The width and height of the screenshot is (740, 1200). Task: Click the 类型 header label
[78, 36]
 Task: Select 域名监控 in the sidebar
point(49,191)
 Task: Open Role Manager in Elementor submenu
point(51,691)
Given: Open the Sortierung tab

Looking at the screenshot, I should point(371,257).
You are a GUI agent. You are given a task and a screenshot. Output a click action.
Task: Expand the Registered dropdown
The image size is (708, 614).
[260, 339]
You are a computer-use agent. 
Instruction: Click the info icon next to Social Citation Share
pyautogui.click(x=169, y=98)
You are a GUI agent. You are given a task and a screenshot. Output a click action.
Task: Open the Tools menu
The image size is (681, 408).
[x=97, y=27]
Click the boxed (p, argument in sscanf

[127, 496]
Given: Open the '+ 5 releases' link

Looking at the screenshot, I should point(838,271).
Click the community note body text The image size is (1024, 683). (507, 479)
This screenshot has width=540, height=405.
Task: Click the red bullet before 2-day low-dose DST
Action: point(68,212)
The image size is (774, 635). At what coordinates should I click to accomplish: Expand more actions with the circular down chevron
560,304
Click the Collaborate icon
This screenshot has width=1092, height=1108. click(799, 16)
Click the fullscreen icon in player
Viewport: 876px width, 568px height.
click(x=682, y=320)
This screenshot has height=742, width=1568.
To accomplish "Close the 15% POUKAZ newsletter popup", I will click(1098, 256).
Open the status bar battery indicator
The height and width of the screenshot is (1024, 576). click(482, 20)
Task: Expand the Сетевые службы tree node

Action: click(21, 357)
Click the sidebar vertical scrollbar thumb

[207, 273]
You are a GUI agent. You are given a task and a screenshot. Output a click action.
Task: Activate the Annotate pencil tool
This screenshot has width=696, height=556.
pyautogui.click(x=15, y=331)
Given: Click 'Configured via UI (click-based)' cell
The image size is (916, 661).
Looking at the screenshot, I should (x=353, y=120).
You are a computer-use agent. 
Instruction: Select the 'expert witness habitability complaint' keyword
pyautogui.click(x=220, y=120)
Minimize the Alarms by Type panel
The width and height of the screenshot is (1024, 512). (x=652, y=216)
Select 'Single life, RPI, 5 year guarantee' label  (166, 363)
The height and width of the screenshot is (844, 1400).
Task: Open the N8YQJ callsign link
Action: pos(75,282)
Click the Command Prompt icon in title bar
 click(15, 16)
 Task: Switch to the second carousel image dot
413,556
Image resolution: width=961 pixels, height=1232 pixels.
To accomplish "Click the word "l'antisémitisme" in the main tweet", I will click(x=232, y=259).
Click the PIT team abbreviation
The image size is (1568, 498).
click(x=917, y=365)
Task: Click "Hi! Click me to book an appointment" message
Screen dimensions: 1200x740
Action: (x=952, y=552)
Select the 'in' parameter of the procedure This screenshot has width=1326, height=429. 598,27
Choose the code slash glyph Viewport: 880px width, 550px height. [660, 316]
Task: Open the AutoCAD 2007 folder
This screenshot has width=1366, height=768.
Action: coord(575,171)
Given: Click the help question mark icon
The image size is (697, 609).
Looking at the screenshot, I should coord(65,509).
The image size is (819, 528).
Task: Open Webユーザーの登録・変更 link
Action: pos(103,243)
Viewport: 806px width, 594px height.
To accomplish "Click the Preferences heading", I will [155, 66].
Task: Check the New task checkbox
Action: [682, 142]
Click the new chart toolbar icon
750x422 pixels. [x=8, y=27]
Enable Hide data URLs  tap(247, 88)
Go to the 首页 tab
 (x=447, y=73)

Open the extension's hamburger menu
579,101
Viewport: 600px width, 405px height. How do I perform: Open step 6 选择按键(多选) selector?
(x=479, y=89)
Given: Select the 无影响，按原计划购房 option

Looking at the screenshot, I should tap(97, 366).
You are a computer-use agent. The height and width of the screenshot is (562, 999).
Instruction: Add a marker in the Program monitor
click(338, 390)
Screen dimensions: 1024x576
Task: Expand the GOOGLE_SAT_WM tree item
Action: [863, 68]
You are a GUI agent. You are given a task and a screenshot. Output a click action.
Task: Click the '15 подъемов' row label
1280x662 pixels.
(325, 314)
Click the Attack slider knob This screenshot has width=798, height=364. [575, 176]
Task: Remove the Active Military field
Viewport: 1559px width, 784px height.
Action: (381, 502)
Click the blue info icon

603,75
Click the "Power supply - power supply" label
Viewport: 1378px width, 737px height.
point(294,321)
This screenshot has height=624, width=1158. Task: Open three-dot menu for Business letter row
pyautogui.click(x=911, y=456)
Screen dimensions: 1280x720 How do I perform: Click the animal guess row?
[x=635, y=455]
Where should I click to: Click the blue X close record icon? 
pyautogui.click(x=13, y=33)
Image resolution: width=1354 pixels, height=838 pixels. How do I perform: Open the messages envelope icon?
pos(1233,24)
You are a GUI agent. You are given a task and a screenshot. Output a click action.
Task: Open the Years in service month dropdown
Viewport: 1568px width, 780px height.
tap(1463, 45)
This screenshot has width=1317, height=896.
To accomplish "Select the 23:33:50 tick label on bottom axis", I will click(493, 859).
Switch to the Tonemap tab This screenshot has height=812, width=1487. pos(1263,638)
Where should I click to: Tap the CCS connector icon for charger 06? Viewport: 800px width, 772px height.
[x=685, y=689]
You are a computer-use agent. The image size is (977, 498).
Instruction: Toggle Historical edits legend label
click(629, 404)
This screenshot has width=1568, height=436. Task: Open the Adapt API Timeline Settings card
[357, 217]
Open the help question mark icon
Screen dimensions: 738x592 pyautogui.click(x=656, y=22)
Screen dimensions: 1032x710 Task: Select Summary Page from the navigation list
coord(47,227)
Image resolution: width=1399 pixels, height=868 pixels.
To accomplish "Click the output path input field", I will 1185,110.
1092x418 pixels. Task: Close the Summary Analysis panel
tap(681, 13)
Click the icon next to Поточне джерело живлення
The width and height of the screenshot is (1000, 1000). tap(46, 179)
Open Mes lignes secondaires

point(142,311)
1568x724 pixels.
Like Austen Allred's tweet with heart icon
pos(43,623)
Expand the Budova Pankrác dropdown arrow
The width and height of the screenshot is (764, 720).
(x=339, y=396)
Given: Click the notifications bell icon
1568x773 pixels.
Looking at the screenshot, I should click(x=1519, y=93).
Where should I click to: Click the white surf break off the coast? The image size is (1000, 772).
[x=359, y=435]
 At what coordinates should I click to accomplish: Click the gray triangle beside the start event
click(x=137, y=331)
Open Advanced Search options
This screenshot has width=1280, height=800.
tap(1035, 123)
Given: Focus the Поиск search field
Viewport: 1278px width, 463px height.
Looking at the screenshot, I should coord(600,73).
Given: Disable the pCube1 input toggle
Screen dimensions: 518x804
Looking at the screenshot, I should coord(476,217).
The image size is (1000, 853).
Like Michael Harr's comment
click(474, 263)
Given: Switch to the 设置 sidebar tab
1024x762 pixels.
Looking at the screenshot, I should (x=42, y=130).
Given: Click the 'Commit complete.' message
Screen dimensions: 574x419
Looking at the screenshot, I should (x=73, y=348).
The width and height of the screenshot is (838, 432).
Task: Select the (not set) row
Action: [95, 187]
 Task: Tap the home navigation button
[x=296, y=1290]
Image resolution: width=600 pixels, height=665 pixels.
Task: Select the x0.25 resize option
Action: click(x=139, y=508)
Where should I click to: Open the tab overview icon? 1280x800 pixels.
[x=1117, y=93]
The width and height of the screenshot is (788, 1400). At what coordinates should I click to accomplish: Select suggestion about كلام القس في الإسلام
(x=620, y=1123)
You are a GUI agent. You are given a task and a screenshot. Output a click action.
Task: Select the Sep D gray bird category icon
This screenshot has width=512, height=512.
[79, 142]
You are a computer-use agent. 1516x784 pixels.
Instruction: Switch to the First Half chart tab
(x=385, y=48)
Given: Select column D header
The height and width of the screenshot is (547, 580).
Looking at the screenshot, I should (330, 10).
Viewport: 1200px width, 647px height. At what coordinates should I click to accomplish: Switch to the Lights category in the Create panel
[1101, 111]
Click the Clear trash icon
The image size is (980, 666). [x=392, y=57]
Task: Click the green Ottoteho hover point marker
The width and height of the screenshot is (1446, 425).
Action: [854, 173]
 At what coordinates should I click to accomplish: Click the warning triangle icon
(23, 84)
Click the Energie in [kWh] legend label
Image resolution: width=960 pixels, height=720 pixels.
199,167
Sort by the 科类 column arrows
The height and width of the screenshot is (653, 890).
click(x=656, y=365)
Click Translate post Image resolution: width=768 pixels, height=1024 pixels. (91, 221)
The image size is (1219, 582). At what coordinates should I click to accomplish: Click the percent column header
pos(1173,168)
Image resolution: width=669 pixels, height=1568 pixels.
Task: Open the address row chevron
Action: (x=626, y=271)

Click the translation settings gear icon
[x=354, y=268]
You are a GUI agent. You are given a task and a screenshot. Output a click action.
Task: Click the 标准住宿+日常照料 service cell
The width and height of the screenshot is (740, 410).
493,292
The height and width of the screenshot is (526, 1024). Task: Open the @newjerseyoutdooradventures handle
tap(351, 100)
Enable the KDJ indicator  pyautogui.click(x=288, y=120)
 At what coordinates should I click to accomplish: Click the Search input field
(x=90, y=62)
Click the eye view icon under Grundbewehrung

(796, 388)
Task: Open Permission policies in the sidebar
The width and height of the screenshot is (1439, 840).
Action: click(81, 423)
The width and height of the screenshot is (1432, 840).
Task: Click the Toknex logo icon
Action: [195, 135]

------------------------------------------------------------

Reproducing the whole listing above is not the task. Copy exactly only the lines from the one with "The height and width of the screenshot is (547, 580)." to the one with "Click Translate post", both kept.

The height and width of the screenshot is (547, 580).
Looking at the screenshot, I should (330, 10).
Viewport: 1200px width, 647px height. At what coordinates should I click to accomplish: Switch to the Lights category in the Create panel
[1101, 111]
Click the Clear trash icon
The image size is (980, 666). [x=392, y=57]
Task: Click the green Ottoteho hover point marker
The width and height of the screenshot is (1446, 425).
Action: [854, 173]
 At what coordinates should I click to accomplish: Click the warning triangle icon
(23, 84)
Click the Energie in [kWh] legend label
Image resolution: width=960 pixels, height=720 pixels.
199,167
Sort by the 科类 column arrows
The height and width of the screenshot is (653, 890).
click(x=656, y=365)
Click Translate post Image resolution: width=768 pixels, height=1024 pixels. (91, 221)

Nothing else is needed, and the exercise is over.